*Exercise aim*.
Return the data below exactly, please, but drop the pictures.

*Data for this exercise*.
● ● ● ● ● ● ●

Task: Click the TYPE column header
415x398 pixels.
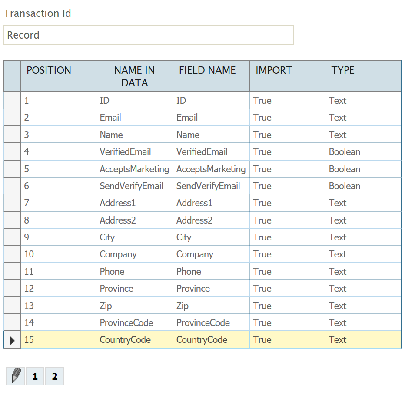Action: click(x=343, y=71)
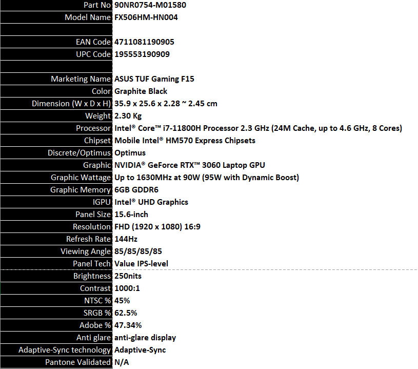Click the Graphic Wattage label cell
418x369 pixels.
click(81, 178)
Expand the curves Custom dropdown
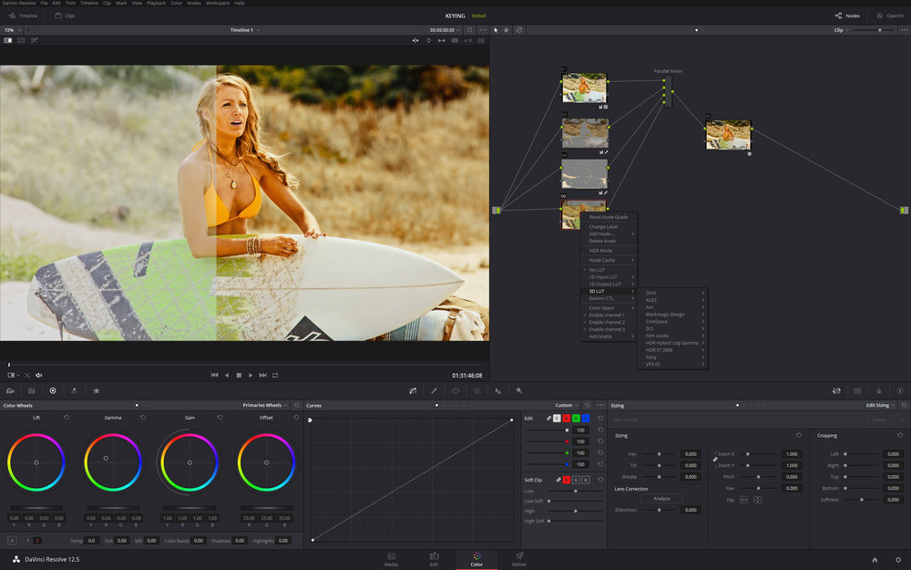Screen dimensions: 911x570 (x=567, y=405)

● ● ● ● ● ● ●

*Response*.
Task: Click the TYPE column header
415x398 pixels.
Action: click(x=343, y=71)
Click the Graphic Wattage label cell
418x369 pixels.
click(81, 178)
Expand the curves Custom dropdown
Screen dimensions: 911x570 (x=567, y=405)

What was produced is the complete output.